3.23. ON DEBTS OF HONOUR.
My ethical disposition is all against punctilio and I set no greater
value on unblemished honour than I do on purity. I never yet met a man
who talked proudly of his honour who did not end by cheating or trying
to cheat me, nor a code of honour that did not impress me as a
conspiracy against the common welfare and purpose in life. There is
honour among thieves, and I think it might well end there as an
obligation in conduct. The soldier who risks a life he owes to his army
in a duel upon some silly matter of personal pride is no better to me
than the clerk who gambles with the money in his master's till. When I
was a boy I once paid a debt of honour, and it is one of the things I am
most ashamed of. I had played cards into debt and I still remember
burningly how I went flushed and shrill-voiced to my mother and got the
money she could so ill afford to give me. I would not pay such a debt of
honour now. If I were to wake up one morning owing big sums that I had
staked overnight I would set to work at once by every means in my power
to evade and repudiate that obligation. Such money as I have I owe under
our present system to wife and sons and my work and the world, and I see
no valid reason why I should hand it over to Smith because he and I have
played the fool and rascal and gambled. Better by far to accept that
fact and be for my own part published fool and rascal.

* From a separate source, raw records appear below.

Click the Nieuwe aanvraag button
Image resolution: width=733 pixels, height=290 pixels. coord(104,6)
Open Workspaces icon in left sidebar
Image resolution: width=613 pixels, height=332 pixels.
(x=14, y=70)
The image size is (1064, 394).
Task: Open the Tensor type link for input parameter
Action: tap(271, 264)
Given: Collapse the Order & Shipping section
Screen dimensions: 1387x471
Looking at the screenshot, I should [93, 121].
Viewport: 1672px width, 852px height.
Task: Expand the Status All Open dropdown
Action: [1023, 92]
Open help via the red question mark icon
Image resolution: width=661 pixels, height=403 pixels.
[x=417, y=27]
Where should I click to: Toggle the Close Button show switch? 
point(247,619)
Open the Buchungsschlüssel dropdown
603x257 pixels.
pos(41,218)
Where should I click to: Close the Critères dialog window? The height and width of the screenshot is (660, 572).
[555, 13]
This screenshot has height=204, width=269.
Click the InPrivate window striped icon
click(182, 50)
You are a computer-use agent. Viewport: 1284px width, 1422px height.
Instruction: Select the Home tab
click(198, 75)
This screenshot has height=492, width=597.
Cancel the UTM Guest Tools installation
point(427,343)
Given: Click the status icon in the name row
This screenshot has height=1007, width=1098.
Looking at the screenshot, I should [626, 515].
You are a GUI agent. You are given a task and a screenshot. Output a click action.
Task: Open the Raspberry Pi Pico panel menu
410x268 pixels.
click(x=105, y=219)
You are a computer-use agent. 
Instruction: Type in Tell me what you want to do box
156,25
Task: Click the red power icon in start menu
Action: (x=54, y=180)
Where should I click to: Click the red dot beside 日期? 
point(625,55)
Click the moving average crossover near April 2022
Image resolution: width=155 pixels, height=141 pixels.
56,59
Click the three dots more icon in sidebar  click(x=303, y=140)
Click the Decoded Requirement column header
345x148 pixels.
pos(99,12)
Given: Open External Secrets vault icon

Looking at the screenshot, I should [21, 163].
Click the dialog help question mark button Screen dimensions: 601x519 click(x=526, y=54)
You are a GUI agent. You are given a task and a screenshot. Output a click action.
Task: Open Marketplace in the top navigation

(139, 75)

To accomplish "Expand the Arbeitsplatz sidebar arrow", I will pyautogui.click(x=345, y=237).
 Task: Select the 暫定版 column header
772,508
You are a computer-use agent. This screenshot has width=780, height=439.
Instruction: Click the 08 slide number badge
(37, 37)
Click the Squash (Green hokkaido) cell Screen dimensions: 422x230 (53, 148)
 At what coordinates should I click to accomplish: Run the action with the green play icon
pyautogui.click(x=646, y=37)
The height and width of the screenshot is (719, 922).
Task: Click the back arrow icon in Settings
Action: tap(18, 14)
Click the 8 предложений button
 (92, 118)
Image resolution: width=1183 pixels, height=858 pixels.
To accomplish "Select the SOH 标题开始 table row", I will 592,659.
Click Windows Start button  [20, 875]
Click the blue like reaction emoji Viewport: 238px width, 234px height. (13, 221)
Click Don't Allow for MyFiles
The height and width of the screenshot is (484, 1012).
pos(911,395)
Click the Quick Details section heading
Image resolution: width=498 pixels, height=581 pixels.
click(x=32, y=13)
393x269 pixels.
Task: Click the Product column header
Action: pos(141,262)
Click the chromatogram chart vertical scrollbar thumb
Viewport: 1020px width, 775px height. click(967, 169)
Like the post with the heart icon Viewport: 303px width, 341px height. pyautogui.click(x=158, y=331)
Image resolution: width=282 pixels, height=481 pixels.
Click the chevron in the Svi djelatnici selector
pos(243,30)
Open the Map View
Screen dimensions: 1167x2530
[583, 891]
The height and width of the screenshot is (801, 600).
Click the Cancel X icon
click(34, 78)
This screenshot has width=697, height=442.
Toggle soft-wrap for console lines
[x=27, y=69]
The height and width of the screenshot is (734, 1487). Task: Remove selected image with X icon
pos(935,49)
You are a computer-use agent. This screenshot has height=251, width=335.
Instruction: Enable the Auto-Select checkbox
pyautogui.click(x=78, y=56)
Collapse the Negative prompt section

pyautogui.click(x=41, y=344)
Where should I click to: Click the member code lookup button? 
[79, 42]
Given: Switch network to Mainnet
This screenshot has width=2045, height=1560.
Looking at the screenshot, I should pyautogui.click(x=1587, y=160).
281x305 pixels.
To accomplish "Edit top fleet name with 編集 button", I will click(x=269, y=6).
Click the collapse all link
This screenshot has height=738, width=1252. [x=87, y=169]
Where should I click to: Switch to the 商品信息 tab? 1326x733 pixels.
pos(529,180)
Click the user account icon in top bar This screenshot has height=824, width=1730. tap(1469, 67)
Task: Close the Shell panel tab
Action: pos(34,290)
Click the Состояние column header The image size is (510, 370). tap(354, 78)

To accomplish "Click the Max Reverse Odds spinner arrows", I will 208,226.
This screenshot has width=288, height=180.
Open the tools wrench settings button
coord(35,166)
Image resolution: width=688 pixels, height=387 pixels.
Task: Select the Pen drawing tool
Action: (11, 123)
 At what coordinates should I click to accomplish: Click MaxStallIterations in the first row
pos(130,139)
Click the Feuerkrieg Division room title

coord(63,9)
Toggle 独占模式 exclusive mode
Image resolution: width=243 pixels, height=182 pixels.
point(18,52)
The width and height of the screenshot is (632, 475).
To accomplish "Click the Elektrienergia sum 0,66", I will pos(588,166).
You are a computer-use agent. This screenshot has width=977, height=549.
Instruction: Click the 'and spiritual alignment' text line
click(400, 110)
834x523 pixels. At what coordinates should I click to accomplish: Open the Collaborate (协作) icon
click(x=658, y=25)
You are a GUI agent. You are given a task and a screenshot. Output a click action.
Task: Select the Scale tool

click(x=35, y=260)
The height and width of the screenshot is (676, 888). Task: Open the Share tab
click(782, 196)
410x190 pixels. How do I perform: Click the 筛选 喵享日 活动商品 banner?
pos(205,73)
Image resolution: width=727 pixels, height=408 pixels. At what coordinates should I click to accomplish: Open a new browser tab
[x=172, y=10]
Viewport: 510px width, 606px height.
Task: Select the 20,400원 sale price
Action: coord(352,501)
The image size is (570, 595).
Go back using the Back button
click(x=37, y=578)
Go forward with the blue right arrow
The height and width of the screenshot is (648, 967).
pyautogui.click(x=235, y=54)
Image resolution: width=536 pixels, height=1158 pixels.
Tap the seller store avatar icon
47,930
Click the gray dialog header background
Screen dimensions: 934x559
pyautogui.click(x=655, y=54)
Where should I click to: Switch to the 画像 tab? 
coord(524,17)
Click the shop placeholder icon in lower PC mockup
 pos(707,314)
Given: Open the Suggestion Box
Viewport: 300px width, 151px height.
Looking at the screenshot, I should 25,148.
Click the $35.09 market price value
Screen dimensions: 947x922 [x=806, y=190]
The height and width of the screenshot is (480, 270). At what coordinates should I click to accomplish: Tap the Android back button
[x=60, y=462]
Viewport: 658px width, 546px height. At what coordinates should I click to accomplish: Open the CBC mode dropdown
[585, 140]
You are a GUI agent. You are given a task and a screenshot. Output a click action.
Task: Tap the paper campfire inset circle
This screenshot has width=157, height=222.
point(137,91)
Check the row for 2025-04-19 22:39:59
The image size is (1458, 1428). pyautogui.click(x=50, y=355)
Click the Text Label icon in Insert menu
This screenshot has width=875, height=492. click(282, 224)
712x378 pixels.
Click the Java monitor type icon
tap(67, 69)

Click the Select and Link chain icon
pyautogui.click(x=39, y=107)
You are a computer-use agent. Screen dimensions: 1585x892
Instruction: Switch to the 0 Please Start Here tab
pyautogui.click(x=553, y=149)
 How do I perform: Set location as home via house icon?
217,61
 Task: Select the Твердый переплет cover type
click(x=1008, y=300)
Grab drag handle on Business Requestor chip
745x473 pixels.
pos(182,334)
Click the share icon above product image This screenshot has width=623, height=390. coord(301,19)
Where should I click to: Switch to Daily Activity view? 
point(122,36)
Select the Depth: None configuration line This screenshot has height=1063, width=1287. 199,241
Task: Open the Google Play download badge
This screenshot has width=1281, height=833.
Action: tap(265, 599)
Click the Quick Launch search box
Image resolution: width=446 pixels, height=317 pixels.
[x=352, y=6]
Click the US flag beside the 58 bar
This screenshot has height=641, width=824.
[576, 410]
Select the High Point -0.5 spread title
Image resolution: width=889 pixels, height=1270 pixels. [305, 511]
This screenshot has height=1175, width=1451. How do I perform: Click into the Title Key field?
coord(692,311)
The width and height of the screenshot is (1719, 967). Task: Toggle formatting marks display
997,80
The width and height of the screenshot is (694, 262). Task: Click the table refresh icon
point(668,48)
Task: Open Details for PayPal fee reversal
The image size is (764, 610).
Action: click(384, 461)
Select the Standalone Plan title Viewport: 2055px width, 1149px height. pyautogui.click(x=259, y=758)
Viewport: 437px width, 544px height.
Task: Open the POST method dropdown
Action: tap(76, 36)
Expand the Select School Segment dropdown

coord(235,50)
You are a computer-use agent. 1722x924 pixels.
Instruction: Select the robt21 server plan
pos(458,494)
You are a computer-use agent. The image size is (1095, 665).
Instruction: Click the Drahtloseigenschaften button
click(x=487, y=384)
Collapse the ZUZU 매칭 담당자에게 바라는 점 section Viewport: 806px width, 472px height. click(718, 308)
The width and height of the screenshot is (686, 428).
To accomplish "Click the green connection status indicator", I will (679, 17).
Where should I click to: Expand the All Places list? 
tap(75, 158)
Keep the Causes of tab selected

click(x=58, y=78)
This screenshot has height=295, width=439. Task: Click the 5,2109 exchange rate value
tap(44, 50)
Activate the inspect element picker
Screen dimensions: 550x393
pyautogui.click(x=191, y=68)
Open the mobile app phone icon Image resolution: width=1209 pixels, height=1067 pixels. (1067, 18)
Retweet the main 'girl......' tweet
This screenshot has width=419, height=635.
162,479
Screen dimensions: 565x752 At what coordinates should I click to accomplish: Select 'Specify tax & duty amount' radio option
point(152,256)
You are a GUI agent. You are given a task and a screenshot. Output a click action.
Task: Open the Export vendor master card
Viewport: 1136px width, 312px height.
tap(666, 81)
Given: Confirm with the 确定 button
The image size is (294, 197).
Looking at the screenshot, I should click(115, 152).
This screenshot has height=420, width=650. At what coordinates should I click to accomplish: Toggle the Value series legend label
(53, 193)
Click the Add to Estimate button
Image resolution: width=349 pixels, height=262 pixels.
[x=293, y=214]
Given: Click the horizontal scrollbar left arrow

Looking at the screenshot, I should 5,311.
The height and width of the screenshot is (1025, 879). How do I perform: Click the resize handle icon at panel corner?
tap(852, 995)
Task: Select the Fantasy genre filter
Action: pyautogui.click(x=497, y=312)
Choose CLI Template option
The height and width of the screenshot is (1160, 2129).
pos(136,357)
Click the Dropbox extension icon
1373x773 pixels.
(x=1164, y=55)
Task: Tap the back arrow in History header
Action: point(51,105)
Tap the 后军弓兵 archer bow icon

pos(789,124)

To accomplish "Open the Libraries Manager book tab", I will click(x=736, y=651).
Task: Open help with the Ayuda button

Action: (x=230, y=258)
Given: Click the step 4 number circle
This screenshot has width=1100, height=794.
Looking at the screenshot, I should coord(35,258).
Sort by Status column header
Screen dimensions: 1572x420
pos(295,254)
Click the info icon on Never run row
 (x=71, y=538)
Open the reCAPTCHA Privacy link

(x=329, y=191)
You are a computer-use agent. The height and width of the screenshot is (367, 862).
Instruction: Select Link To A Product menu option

I have never been able to understand the sentimental spectacle of sons
toiling dreadfully and wasting themselves upon mere money-making to save
the secret of a father's peculations and the "honour of the family," or
men conspiring to weave a wide and mischievous net of lies to save the
"honour" of a woman. In the conventional drama the preservation of the
honour of a woman seems an adequate excuse for nearly any offence short
of murder; the preservation that is to say of the appearance of
something that is already gone. Here it is that I do definitely part
company with the false aristocrat who is by nature and intent a humbug
and fabricator of sham attitudes, and ally myself with democracy. Fact,
valiantly faced, is of more value than any reputation. The false
aristocrat is robed to the chin and unwashed beneath, the true goes
stark as Apollo. The false is ridiculous with undignified insistence
upon his dignity; the true says like God, "I am that I am."